On one hand, I feel like I haven't aged since this began. I still feel like a 19 year old who turned 20 a few months back. The fact that I can legally buy alcohol doesn't even register in my mind. I feel emotionally frozen in a sense especially because I'm in my childhood bedroom and back in my hometown. It also doesn't help that my parents still treat me like I'm 16. And finally, I haven't accumulated many life experiences that would make me grow, explore who I am as a person, and become more confident and independent.
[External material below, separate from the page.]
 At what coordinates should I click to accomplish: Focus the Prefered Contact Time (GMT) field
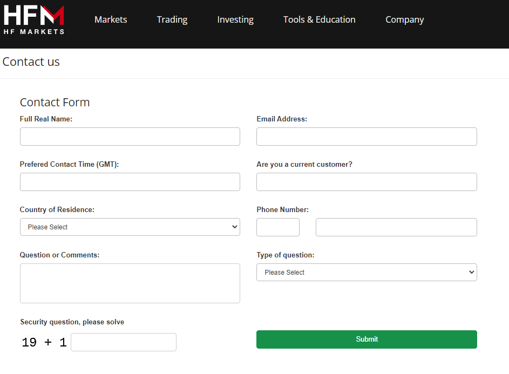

On the other hand, I feel like this forced me to skip over my youth. Again, I didn't experience much of it in high school because I made college to goal. I didn't get to experience it in year and a half of "normal" college I had. And I'm sure as hell not experiencing it now because I'm basically locked in my room all the time. I guess you could say that I am getting a lot of life experiences and I am growing and exploring who I am as a person through journaling, contemplating, and working through various things, but the life experiences in question are traumatic. In the last year, my family had financial issues, my parents are scared for their lives because they are at the at risk category, my mom's anxiety is on over drive and she takes it out on both me and my dad causing us to be more paranoid about the situation than I guess the normal person, we had our shit stolen and were scared of break ins, we didn't have a steady amount of income (thank god we had savings or else we would be struggling), I had my fair share of health issues and mental health problems so bad to where I ended up in the hospital and had to go to numerous doctors which would've caused us to be in debt if it weren't for our savings and insurance, and finally I'm taking a break from school.
It's like my age has been frozen and interrupted at the same time.
In the thought exercise, I imagine my 16 year old self asking me, my 21 year old self, if things got better, if I found healing, if I made myself a new life that fits me better than the old one. And I don't know how much of the truth I would tell her. 16 year old me hung on to the future hoping that if she worked hard now whether it was in school or on herself that she will have a much better life in the future. I don't know what I would tell her. I guess no not yet, I'll have to refer you to my 26 year old self because things are uncertain now.
I have the same questions now about whether things will get better and I want to ask my 26 year old self. I know my 26 year old self is looking at me from her memories. I'm nervous. I hope to god she doesn't feel the same way I feel about what I would say to my 16 year old self when she looks at me.
Also there are reports saying how this will go on til 2024. I saw a tiktok about a guy my age talking about how he is pissed on how rona basically stole his early 20s and then was like, you know what I'm going to subtract 4 years from my age when this is all over because time is a human construct anyway. Like, I know he is joking, but lowkey, I want to have the same mindset lol.